Your objective
Reproduce, from the lines below, exactly the stretch that begins at the line containing "has height=529, width=648." and ends at the line containing "Click Open in", both included.

Dataset entries:

[Start of Attachment]

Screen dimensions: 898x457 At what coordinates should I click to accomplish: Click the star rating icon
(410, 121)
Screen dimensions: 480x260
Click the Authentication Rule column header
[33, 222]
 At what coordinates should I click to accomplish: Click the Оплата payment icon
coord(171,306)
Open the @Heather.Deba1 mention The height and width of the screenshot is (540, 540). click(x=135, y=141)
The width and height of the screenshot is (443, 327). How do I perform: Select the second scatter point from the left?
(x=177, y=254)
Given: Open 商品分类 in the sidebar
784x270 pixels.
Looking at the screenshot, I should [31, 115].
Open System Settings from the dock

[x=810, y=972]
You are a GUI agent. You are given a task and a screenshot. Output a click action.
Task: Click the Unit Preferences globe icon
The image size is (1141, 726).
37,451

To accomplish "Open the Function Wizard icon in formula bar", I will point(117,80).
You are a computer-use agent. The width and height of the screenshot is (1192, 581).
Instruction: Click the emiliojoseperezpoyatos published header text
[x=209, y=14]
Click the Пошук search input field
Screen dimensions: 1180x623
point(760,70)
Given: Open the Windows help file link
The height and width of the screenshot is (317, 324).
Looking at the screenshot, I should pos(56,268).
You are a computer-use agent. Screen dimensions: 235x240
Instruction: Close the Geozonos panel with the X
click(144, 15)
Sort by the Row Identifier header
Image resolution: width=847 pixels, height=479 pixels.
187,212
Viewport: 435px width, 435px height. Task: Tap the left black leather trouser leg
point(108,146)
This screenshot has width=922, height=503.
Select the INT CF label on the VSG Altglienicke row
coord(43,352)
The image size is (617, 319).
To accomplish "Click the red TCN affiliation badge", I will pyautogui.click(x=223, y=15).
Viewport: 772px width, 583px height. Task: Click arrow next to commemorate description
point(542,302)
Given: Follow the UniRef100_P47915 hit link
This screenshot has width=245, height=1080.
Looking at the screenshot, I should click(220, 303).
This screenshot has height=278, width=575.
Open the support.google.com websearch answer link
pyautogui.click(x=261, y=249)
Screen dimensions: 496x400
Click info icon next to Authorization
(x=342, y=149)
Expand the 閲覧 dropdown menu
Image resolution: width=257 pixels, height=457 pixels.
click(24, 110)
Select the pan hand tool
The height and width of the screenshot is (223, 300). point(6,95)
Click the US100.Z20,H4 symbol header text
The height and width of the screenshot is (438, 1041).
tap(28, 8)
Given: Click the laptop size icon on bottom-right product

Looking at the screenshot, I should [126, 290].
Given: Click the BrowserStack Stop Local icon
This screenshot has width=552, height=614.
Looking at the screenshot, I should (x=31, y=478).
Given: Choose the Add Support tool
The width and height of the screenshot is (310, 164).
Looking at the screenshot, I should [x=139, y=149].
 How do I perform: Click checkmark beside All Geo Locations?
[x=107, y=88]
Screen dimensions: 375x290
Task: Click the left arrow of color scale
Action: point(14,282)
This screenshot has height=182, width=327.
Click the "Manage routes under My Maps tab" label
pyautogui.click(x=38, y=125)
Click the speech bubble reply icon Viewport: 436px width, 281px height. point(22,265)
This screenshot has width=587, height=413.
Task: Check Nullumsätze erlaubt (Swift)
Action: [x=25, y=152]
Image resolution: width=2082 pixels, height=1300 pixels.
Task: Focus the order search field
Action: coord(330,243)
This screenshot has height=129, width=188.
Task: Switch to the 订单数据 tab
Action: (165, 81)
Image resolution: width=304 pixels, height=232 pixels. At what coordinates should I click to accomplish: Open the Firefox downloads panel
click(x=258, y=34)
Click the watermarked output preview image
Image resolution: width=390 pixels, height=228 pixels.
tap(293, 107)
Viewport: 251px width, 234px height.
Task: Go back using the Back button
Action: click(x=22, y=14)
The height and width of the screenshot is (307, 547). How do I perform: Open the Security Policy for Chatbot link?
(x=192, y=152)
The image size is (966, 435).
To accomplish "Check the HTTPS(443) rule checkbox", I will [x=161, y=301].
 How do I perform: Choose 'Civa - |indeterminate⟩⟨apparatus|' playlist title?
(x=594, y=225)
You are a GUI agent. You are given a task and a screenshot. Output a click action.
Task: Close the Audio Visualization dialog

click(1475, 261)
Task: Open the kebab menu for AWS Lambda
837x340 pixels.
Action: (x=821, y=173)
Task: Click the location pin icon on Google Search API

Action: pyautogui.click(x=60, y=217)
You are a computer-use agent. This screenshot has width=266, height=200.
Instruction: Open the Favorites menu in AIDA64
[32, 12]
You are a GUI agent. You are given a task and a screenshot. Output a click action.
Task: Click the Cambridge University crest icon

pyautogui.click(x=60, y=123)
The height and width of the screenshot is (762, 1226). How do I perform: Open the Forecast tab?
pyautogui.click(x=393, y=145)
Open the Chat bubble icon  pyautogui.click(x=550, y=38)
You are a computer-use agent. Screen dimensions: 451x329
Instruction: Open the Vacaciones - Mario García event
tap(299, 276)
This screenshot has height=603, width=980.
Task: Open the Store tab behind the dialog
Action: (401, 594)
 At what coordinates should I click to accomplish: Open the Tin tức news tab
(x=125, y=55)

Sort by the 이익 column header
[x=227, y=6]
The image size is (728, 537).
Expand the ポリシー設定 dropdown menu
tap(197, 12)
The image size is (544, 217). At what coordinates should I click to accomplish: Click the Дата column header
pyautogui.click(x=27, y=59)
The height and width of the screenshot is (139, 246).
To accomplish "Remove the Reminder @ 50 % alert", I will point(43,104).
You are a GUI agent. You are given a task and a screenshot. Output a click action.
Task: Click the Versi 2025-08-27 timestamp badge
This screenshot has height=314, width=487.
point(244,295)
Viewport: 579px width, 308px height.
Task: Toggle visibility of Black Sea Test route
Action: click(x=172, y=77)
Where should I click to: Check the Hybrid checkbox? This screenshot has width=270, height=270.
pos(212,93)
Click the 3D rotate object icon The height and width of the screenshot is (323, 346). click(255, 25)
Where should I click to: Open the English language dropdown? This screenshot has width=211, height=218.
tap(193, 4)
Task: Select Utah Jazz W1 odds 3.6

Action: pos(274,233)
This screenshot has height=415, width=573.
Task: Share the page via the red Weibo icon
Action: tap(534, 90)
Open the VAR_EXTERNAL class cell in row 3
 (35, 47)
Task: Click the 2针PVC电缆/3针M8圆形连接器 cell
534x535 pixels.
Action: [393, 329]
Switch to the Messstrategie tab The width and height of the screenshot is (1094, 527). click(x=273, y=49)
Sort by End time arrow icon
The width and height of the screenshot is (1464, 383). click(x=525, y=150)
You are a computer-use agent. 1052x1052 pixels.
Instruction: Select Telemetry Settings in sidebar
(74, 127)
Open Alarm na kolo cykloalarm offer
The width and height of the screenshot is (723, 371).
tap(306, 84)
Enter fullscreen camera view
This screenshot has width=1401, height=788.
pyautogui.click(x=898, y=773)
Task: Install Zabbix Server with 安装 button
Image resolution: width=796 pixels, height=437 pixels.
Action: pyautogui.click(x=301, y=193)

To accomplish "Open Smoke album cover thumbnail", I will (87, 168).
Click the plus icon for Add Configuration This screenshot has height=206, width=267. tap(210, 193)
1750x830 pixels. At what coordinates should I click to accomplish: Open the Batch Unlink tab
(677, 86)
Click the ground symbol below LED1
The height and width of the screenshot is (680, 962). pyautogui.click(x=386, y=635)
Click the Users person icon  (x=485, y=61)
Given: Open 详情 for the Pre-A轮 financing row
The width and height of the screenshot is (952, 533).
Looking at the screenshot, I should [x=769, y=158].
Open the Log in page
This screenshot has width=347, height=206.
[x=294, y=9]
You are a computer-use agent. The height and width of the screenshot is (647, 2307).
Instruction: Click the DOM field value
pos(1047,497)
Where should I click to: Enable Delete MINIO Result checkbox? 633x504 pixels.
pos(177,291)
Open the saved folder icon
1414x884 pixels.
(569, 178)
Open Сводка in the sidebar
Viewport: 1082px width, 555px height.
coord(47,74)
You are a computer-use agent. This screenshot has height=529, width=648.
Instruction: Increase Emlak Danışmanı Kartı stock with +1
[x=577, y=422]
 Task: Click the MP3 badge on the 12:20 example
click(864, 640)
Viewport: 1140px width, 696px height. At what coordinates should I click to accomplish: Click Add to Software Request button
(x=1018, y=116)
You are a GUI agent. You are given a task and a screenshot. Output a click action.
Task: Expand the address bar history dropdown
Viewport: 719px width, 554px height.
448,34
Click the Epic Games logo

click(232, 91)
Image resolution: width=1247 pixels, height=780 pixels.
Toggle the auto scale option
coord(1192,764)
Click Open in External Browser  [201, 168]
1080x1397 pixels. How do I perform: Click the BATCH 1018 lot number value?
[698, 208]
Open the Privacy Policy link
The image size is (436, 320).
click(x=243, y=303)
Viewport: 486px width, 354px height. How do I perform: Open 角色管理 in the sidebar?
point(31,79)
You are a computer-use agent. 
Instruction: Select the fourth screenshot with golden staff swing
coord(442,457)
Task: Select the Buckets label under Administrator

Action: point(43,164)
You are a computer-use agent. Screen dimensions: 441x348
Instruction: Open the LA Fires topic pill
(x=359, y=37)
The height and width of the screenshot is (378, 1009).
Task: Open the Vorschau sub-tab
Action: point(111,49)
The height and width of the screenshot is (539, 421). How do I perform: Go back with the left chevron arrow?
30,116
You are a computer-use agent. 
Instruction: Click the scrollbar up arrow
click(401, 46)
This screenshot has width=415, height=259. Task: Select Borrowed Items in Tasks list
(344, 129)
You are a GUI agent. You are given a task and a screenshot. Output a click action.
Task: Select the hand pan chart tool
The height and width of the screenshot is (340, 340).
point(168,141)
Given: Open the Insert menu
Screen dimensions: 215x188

[End of Attachment]

The completed task
You are a computer-use agent. This screenshot has height=529, width=648.
Instruction: Increase Emlak Danışmanı Kartı stock with +1
[x=577, y=422]
 Task: Click the MP3 badge on the 12:20 example
click(864, 640)
Viewport: 1140px width, 696px height. At what coordinates should I click to accomplish: Click Add to Software Request button
(x=1018, y=116)
You are a GUI agent. You are given a task and a screenshot. Output a click action.
Task: Expand the address bar history dropdown
Viewport: 719px width, 554px height.
448,34
Click the Epic Games logo

click(232, 91)
Image resolution: width=1247 pixels, height=780 pixels.
Toggle the auto scale option
coord(1192,764)
Click Open in External Browser  [201, 168]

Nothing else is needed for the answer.